Petite parenthèse avant de parler des autres chansons de l'album « La tentation du bonheur ». Envie d'évoquer quelques points importants :
Grâce à « La tentation du bonheur », j'ai appris ce qu'était un « deus ex machina » (cf. « La nostalgie de Dieu ») : Cette expression est invariable, de genre masculin et, comme sa forme l'indique, composée de mots latins. Littéralement, un deus ex machina, c'est un dieu descendu au moyen d'une machine. Définition du Petit Larousse : personne ou événement venant opportunément dénouer une situation dramatique sans issue, notamment au théâtre.

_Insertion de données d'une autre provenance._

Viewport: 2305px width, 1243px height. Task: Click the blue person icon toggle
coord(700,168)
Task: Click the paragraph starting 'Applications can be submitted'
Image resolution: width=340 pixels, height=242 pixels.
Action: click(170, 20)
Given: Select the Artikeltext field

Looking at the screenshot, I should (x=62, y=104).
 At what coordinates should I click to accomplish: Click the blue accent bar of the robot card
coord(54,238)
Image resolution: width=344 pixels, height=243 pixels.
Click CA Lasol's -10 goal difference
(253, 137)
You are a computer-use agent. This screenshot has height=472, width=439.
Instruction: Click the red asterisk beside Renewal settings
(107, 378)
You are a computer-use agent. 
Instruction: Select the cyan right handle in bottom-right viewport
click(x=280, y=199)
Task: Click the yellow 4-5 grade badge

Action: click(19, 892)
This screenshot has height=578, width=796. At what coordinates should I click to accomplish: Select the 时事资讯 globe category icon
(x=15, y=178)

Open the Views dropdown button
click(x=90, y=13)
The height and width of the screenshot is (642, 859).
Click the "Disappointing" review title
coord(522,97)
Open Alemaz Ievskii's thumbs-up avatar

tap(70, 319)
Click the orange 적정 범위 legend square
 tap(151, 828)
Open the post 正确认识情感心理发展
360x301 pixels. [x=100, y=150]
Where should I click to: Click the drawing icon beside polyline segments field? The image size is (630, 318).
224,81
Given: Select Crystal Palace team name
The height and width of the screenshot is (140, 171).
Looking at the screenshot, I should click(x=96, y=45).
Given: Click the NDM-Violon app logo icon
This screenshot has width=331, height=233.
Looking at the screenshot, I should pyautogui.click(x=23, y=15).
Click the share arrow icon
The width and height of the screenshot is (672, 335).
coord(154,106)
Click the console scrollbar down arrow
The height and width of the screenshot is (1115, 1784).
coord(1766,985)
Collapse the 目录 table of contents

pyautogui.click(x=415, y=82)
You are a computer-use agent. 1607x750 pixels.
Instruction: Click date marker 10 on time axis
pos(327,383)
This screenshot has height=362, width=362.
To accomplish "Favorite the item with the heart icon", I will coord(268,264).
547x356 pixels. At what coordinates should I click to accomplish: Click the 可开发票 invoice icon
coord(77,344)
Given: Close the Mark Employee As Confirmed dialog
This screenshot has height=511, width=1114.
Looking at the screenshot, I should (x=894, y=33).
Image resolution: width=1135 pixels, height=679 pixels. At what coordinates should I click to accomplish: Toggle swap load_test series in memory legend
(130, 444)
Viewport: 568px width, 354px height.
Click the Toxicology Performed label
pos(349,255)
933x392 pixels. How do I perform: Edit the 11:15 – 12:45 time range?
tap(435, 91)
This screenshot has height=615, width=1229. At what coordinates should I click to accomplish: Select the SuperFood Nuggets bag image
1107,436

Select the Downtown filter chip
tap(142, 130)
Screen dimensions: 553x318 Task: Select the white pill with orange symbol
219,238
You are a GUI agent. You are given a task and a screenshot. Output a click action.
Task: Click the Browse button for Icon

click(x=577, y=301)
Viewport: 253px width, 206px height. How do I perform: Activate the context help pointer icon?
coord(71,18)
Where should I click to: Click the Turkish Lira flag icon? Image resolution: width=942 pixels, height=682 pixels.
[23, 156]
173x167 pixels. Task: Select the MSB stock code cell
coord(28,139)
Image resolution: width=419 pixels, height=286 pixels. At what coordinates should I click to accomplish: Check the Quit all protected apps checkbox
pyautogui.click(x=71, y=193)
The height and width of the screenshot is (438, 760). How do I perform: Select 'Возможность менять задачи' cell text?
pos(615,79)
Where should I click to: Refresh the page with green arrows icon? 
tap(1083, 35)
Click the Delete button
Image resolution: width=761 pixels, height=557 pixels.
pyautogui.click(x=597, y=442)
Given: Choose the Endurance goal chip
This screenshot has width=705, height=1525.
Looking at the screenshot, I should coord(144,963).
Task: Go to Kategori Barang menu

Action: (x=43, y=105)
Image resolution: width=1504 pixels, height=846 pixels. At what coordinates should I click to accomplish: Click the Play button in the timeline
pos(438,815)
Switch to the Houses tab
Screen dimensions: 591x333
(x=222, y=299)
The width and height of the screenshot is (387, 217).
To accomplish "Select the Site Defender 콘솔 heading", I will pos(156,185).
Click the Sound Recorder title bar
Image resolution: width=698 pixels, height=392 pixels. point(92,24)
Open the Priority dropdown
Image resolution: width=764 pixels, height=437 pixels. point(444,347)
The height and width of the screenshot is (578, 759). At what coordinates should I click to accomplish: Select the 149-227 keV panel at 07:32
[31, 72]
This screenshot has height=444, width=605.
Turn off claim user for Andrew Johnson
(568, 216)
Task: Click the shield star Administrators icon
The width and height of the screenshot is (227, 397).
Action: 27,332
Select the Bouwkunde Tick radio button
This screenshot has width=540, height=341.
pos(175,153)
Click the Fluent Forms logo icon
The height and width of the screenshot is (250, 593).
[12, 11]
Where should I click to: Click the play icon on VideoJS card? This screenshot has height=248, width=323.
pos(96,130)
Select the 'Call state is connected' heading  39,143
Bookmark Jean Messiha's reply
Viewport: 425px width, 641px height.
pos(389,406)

Quant au curé d'Ars (évoqué dans « 24 heures dans la nuit d'un faune »), il s'appelait Jean-Marie Vianney. Il est né à Dardilly, près de Lyon, en 1786, il est mort à Ars-sur-Formans en 1859. Il fut le curé d'Ars durant 41 ans et attira les foules par sa sainteté. On connaît son visage, souvent représenté :
Bételgeuse (« Critique du chapitre 3 ») est une étoile de la Constellation d'Orion.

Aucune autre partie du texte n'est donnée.